This will help keep the nation financially afloat amid fiscal pressures that include paying back more than $10 billion in foreign loans coming due this year including interest. Most of that is owed to the IMF. 

The questionable justification by the nation’s leaders is that it would be politically suicidal to do what the IMF is asking – mainly to let the overvalued hryvnia loose, reign in a bloated budget whose deficit is beyond 4 percent of gross domestic product, shore up its murky banking system and stop gas and heating subsidies to households. 

In the long-run – a concept whose meaning is beyond Ukraine’s leaders – this kind of fiscal discipline would help the nation to better weather external shocks, give it financial flexibility and position it for additional structural streamlining. 

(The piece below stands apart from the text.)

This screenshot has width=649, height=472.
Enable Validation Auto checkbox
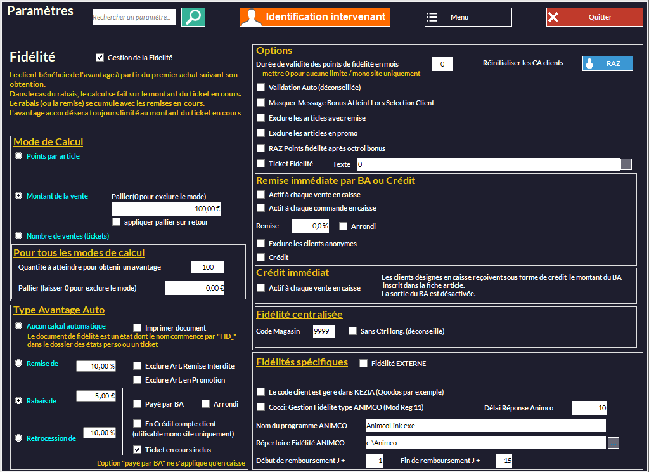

The consequences of micromanaging Ukraine’s finances without a long-term strategy are taking its toll. Naftogaz, the state gas behemoth, posted more than $1 billion in net losses in 2012, partly because households don’t pay their fair share. Foreign reserves are dwindling to keep the hryvnia pegged to the U.S. dollar while little foreign investment isn’t replacing the lost hard currency. All this is compounded by an economic recession that is heavily dependent upon an undiversified economy that relies on external commodities markets. 

Ukraine has already borrowed $4.75 billion since the beginning of the year. About $2.5 billion of that was on the local market, $2.25 billion through bonds. 

This strategy of muddling through fails to anticipate market confidence shrinking or the economy deteriorating further. The flaw with day-to-day, quarter-to-quarter management is that Ukraine painfully reacts to events instead of taking charge of its destiny.